"NICK/CARL BEECH - I was 7 years old and had already suffered physically and sexually at the hands of my father. Now however, I was going to be introduced to the group, something I think that was always his intention. I never saw him as happy as when they seemed to like and accept me into the group. I was in, which meant he was too.
I don’t remember anything unusual about the day, except I suppose for the fact he was being nice to me. I should have suspected something was wrong. I had to wear my school uniform even though I was not going to be going to school that day. Instead I was going to my father’s work. I remember as though it was yesterday him telling me to do exactly as I was told and to not say a word. I don’t remember feeling scared or anything, but I was confused that he was being nice.
I was taken into this office and there was another man there waiting, he seemed to know my father. I remember they talked for a bit, but this other man never stopped looking at me, and I think it made me nervous. The man came over and said hello and even shook my hand and he told my father to leave. It was just me and him and I had to stand before him. He started touching my hair and face and then all over my body.
He kept saying how beautiful I was and that I was a good boy. I do remember it was quite nice to hear that I was a good boy. He started to undress me and then do some of the things my father did. Despite all that I had been through already with my father, I don’t think I expected it to come from a stranger, I just assumed it’s what fathers did.

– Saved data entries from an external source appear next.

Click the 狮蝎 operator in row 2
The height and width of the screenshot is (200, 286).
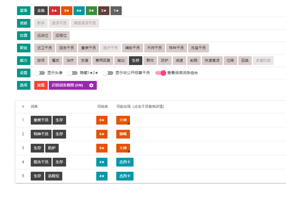123,134
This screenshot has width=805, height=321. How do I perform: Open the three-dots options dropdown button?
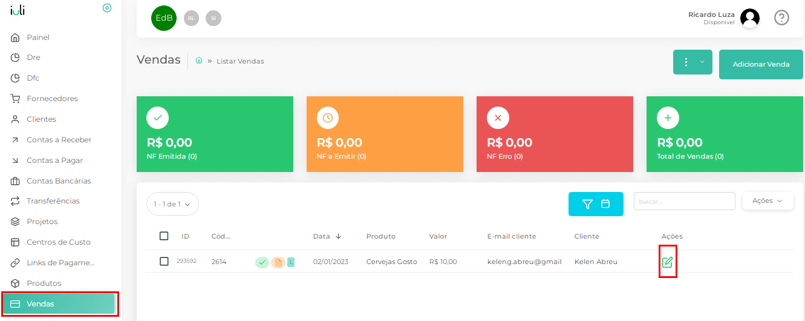pos(693,62)
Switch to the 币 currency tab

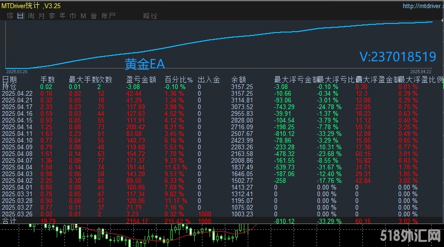pos(73,16)
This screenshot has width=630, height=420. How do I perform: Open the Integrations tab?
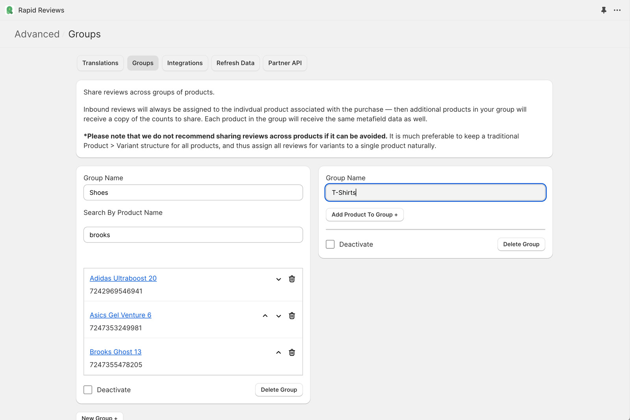(x=185, y=63)
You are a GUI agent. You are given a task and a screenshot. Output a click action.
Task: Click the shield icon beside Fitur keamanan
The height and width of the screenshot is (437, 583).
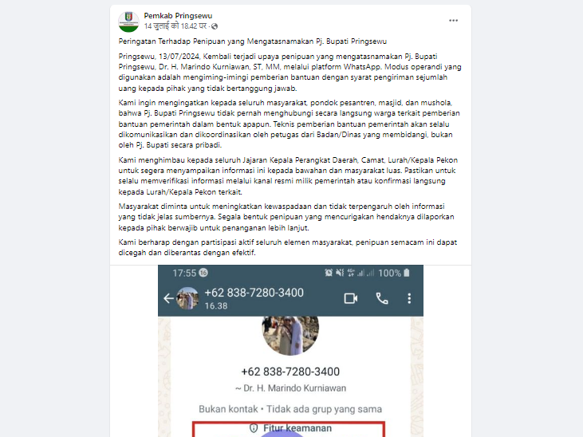[254, 428]
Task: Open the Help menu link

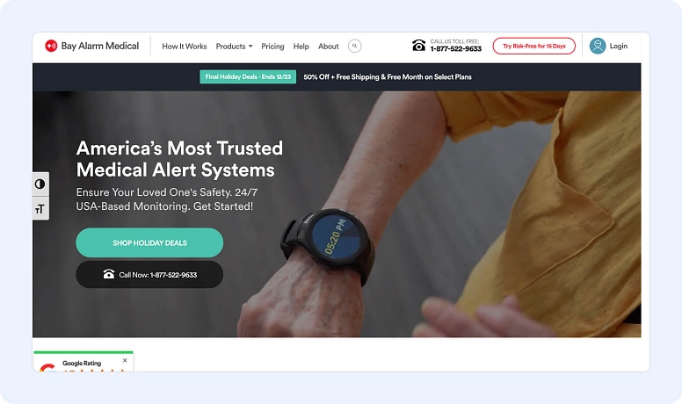Action: tap(301, 46)
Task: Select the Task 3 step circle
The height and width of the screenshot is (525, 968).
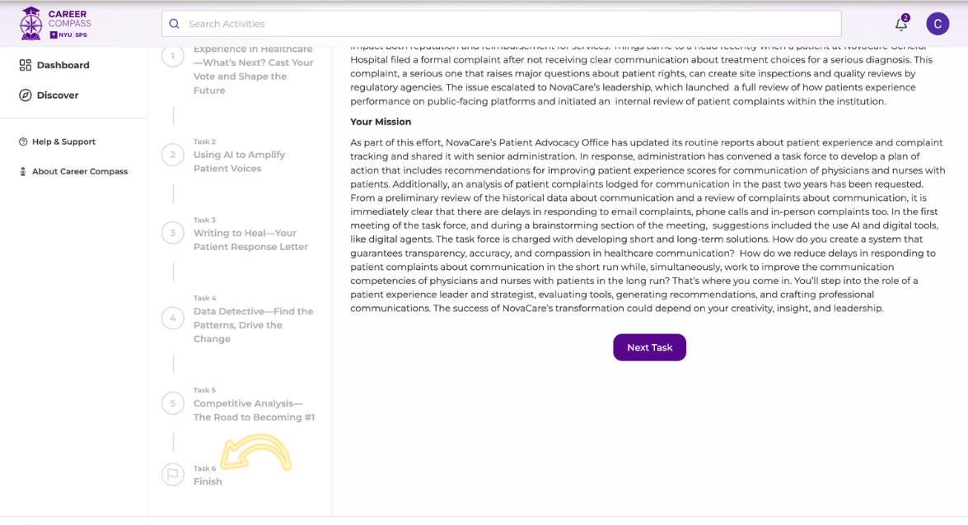Action: point(173,233)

This man only kissed and touched me and didn’t hurt me like my father but I was still glad when it was over. When my father came back, they talked again which is when I saw how happy he was. On the way back home, he even told me I had done really well. I don’t think this really registered, although it did add to the confusion that small boy felt. How could he be so nasty one minute and nice the next, why did it make him happy when another man liked me like that, was this all normal? It didn’t feel normal, or it might have been I didn’t want it to feel normal, but it was happening nevertheless.

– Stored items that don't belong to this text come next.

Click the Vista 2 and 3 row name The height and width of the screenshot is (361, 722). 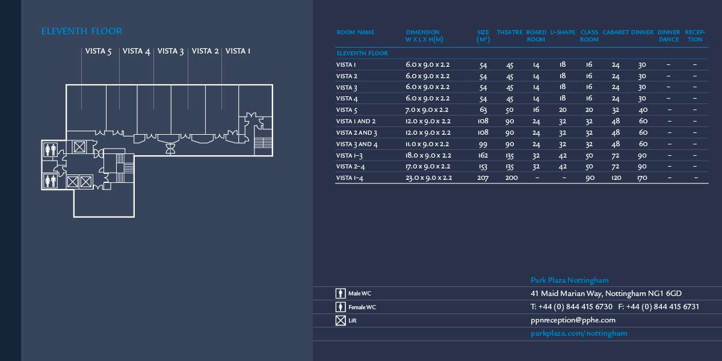coord(356,133)
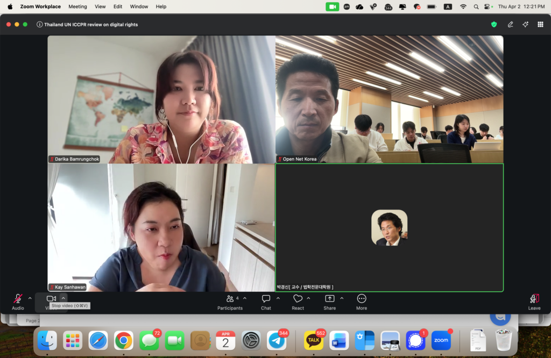Open the annotate pencil icon in title bar

click(x=510, y=24)
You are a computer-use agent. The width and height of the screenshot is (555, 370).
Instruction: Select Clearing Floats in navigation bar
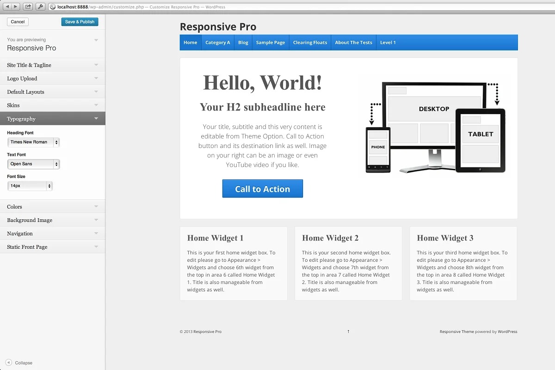tap(310, 43)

It wasn’t long after that first meeting that I was taken to this house, I was ushered into the back room, and that man was there again together with two others. He was pleased to see me and again my father left me there. I was told to undress and do various things in front of them. One of them was taking pictures. I didn’t feel right to be standing there naked in front of these three men, but they seemed pleased, which I didn’t quite know why.
The man the office, told everyone to leave. He started kissing and touching me again, but this time made me do things to him as well. At the end he held me down on the carpet and raped me. He was the same as my father but unlike him he was saying all these nice things to me as he was hurting me. I still didn’t understand what was happening to me, except it was hurting and I didn’t like it. My face was wet with tears as I was pushed into the carpet."